→ **RECORDS FOR THE TASK**:
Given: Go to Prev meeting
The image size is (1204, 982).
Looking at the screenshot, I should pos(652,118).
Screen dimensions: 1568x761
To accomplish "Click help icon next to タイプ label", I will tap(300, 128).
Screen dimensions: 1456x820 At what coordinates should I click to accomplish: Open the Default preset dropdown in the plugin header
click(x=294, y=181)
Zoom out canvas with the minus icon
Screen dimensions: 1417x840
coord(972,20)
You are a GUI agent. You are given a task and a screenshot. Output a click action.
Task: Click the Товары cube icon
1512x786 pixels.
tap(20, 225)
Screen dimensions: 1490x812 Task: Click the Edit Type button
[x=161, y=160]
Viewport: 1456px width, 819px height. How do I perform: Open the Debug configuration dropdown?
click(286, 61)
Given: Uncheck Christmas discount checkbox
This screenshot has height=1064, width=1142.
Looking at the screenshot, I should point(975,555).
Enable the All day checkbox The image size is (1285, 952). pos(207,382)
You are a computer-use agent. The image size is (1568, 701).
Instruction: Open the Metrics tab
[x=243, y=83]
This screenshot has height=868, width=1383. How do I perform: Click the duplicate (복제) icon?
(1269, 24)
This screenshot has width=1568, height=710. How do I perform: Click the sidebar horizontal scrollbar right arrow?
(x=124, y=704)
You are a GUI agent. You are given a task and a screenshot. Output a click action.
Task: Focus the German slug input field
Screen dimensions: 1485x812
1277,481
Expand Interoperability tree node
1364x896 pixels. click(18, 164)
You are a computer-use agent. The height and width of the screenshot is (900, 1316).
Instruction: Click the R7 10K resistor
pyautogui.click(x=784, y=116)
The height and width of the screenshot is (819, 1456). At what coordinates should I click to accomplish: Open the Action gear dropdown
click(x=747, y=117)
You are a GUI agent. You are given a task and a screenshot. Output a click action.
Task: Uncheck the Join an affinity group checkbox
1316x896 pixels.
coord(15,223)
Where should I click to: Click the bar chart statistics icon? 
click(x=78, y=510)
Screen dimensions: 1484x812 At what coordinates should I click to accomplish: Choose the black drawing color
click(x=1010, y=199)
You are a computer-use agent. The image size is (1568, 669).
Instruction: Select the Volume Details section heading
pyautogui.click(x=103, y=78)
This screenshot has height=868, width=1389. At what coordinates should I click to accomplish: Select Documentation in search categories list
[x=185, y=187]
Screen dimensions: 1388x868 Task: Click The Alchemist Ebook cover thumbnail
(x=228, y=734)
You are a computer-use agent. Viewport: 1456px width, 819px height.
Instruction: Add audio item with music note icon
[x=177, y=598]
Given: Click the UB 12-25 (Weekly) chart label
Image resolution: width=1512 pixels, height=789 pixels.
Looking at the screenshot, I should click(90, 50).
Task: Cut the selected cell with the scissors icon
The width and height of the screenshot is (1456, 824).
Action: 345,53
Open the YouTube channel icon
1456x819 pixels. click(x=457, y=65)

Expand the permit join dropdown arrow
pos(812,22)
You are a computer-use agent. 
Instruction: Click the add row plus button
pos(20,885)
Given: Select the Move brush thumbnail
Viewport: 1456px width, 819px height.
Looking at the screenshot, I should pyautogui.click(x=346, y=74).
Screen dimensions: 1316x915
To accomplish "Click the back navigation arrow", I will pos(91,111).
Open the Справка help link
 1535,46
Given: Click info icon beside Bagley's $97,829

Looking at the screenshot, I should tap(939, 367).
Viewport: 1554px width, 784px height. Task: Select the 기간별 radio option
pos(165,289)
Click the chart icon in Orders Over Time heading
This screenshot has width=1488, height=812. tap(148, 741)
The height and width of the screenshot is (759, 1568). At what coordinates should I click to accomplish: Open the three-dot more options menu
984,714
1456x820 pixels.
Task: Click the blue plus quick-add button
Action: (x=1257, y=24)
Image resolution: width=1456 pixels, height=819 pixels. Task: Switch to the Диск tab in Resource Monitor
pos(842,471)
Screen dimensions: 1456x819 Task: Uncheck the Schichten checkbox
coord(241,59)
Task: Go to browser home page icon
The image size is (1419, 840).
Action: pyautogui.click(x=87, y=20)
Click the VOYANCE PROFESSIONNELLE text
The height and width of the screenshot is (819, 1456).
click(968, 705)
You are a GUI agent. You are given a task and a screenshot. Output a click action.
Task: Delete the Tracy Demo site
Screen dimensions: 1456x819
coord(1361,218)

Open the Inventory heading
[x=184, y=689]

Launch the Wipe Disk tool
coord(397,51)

→ **THE TASK**: Restate the records above word for word.

→ **TASK RESPONSE**:
Given: Go to Prev meeting
The image size is (1204, 982).
Looking at the screenshot, I should pos(652,118).
Screen dimensions: 1568x761
To accomplish "Click help icon next to タイプ label", I will tap(300, 128).
Screen dimensions: 1456x820 At what coordinates should I click to accomplish: Open the Default preset dropdown in the plugin header
click(x=294, y=181)
Zoom out canvas with the minus icon
Screen dimensions: 1417x840
coord(972,20)
You are a GUI agent. You are given a task and a screenshot. Output a click action.
Task: Click the Товары cube icon
1512x786 pixels.
tap(20, 225)
Screen dimensions: 1490x812 Task: Click the Edit Type button
[x=161, y=160]
Viewport: 1456px width, 819px height. How do I perform: Open the Debug configuration dropdown?
click(286, 61)
Given: Uncheck Christmas discount checkbox
This screenshot has height=1064, width=1142.
Looking at the screenshot, I should point(975,555).
Enable the All day checkbox The image size is (1285, 952). pos(207,382)
You are a computer-use agent. The image size is (1568, 701).
Instruction: Open the Metrics tab
[x=243, y=83]
This screenshot has height=868, width=1383. How do I perform: Click the duplicate (복제) icon?
(1269, 24)
This screenshot has width=1568, height=710. How do I perform: Click the sidebar horizontal scrollbar right arrow?
(x=124, y=704)
You are a GUI agent. You are given a task and a screenshot. Output a click action.
Task: Focus the German slug input field
Screen dimensions: 1485x812
1277,481
Expand Interoperability tree node
1364x896 pixels. click(18, 164)
You are a computer-use agent. The height and width of the screenshot is (900, 1316).
Instruction: Click the R7 10K resistor
pyautogui.click(x=784, y=116)
The height and width of the screenshot is (819, 1456). At what coordinates should I click to accomplish: Open the Action gear dropdown
click(x=747, y=117)
You are a GUI agent. You are given a task and a screenshot. Output a click action.
Task: Uncheck the Join an affinity group checkbox
1316x896 pixels.
coord(15,223)
Where should I click to: Click the bar chart statistics icon? 
click(x=78, y=510)
Screen dimensions: 1484x812 At what coordinates should I click to accomplish: Choose the black drawing color
click(x=1010, y=199)
You are a computer-use agent. The image size is (1568, 669).
Instruction: Select the Volume Details section heading
pyautogui.click(x=103, y=78)
This screenshot has height=868, width=1389. At what coordinates should I click to accomplish: Select Documentation in search categories list
[x=185, y=187]
Screen dimensions: 1388x868 Task: Click The Alchemist Ebook cover thumbnail
(x=228, y=734)
You are a computer-use agent. Viewport: 1456px width, 819px height.
Instruction: Add audio item with music note icon
[x=177, y=598]
Given: Click the UB 12-25 (Weekly) chart label
Image resolution: width=1512 pixels, height=789 pixels.
Looking at the screenshot, I should click(90, 50).
Task: Cut the selected cell with the scissors icon
The width and height of the screenshot is (1456, 824).
Action: 345,53
Open the YouTube channel icon
1456x819 pixels. click(x=457, y=65)

Expand the permit join dropdown arrow
pos(812,22)
You are a computer-use agent. 
Instruction: Click the add row plus button
pos(20,885)
Given: Select the Move brush thumbnail
Viewport: 1456px width, 819px height.
Looking at the screenshot, I should pyautogui.click(x=346, y=74).
Screen dimensions: 1316x915
To accomplish "Click the back navigation arrow", I will pos(91,111).
Open the Справка help link
 1535,46
Given: Click info icon beside Bagley's $97,829

Looking at the screenshot, I should tap(939, 367).
Viewport: 1554px width, 784px height. Task: Select the 기간별 radio option
pos(165,289)
Click the chart icon in Orders Over Time heading
This screenshot has width=1488, height=812. tap(148, 741)
The height and width of the screenshot is (759, 1568). At what coordinates should I click to accomplish: Open the three-dot more options menu
984,714
1456x820 pixels.
Task: Click the blue plus quick-add button
Action: (x=1257, y=24)
Image resolution: width=1456 pixels, height=819 pixels. Task: Switch to the Диск tab in Resource Monitor
pos(842,471)
Screen dimensions: 1456x819 Task: Uncheck the Schichten checkbox
coord(241,59)
Task: Go to browser home page icon
The image size is (1419, 840).
Action: pyautogui.click(x=87, y=20)
Click the VOYANCE PROFESSIONNELLE text
The height and width of the screenshot is (819, 1456).
click(968, 705)
You are a GUI agent. You are given a task and a screenshot. Output a click action.
Task: Delete the Tracy Demo site
Screen dimensions: 1456x819
coord(1361,218)

Open the Inventory heading
[x=184, y=689]

Launch the Wipe Disk tool
coord(397,51)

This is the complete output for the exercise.